I scrambled to the mirror. My nose was as red as Rudolph’s. My room was full of scattered used tissues. I tried to tame my hair the best I could and yanked on leggings and a sweater.

Dazed and sniffly, I ran out to find Jordan alone in the park packing his truck.

“Hey, sleepyhead,” he greeted me as I walked across the park to his truck. “The kids loved the cookies. But they missed Miss Sophia.”

“I’m sorry. I overslept.” I sniffled. I leaned down to grab a case of water bottles to help put away.

His forehead wrinkled as he looked at me. “Sophie? Are you okay?”

“I have a cold, I think,” I admitted, leaving the water bottles on the ground as he placed a hand on my forehead. “I’m so sad I missed your last day.
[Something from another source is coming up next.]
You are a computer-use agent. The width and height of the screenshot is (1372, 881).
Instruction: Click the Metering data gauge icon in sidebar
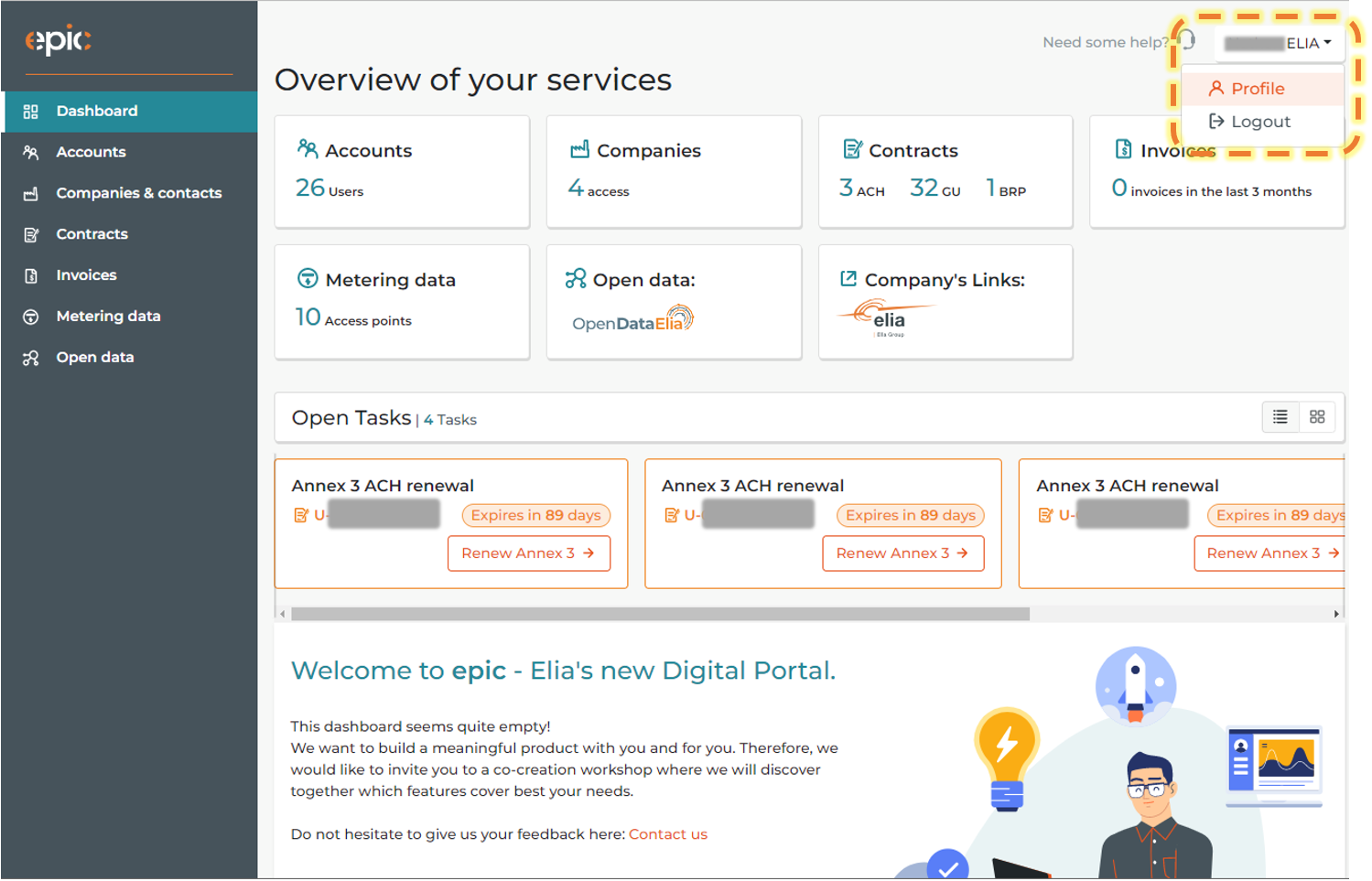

I’m sorry.”

“Oh, you’re burning hot,” he gasped. “We need to get you inside.” Jordan left his truck and everything behind, scooping me into his arms and carrying me back to my house.

My mind was blurry, my body achy as Jordan tucked me into my bed.
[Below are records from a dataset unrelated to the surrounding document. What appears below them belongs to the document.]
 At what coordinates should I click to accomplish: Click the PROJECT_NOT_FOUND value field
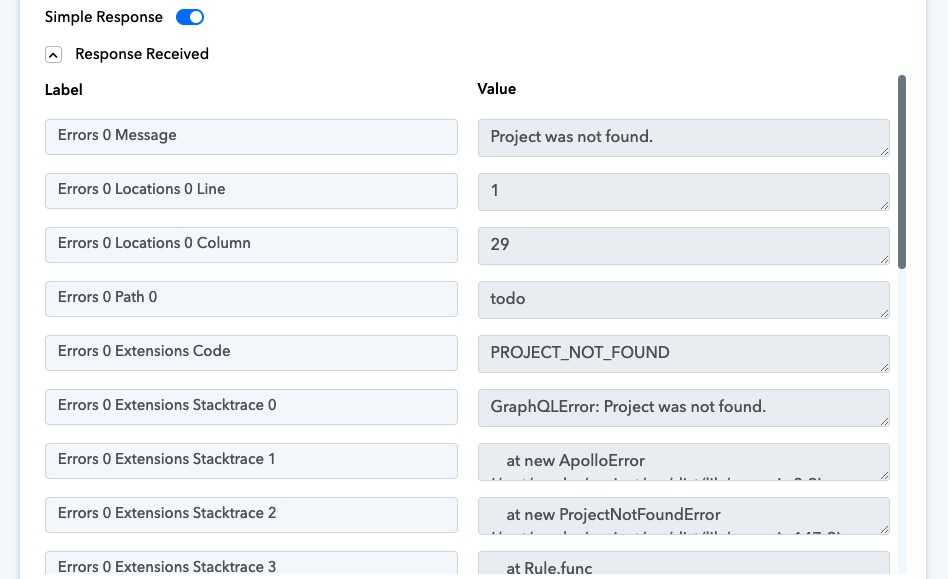tap(683, 353)
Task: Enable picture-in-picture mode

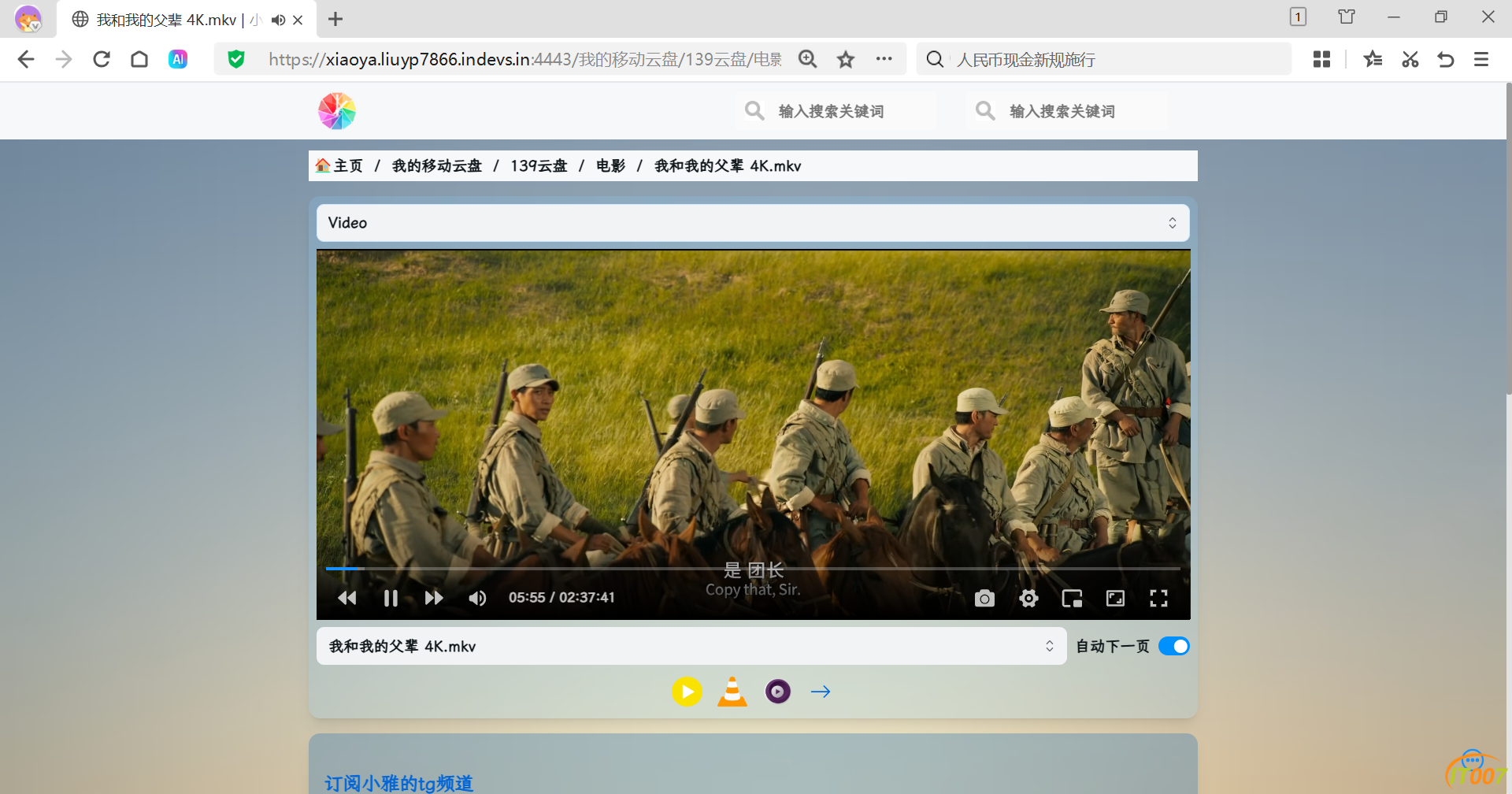Action: click(1072, 599)
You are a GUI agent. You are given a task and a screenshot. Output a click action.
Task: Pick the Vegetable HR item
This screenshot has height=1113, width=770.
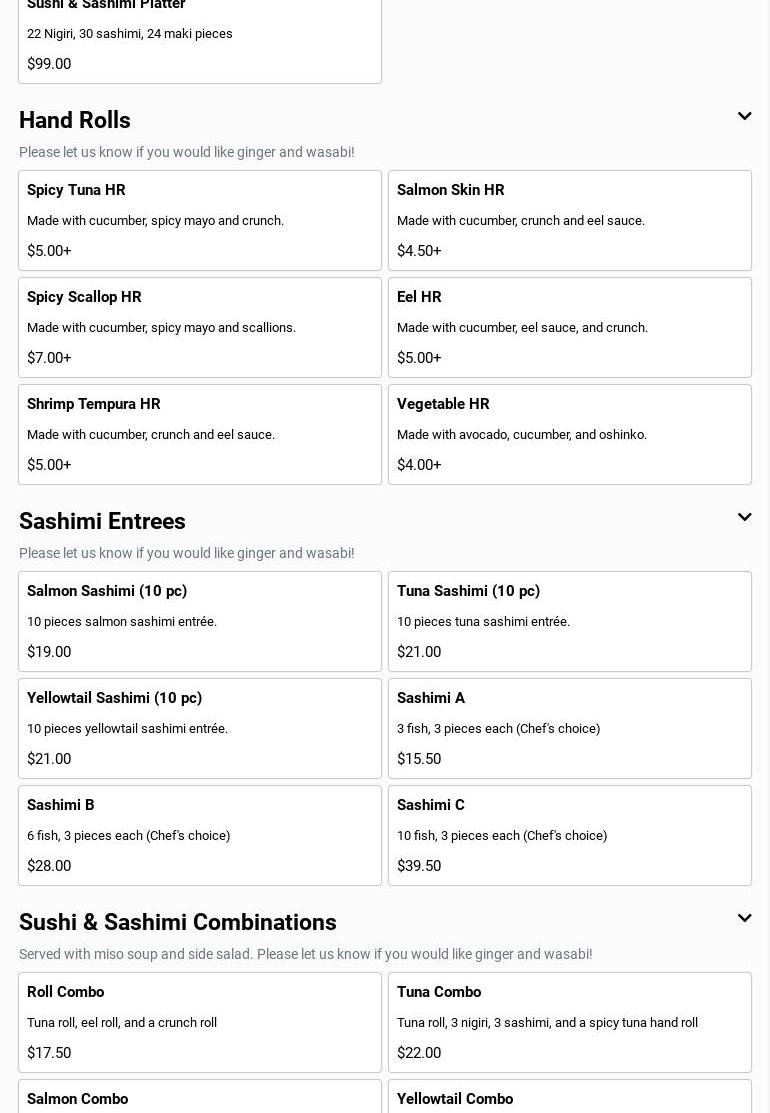click(570, 434)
“You were still going to try and help me pack up the truck, weren’t you, Rogers?” Jordan said softly.

Rogers.My sick, tired heart soared. He pulled the quilt up under my chin as I shivered.

I closed my eyes for a moment, opening them back up to find him swiping a thermometer across my forehead. “Too high,” he said gruffly.

Next thing I knew, I had a cold rag on my head.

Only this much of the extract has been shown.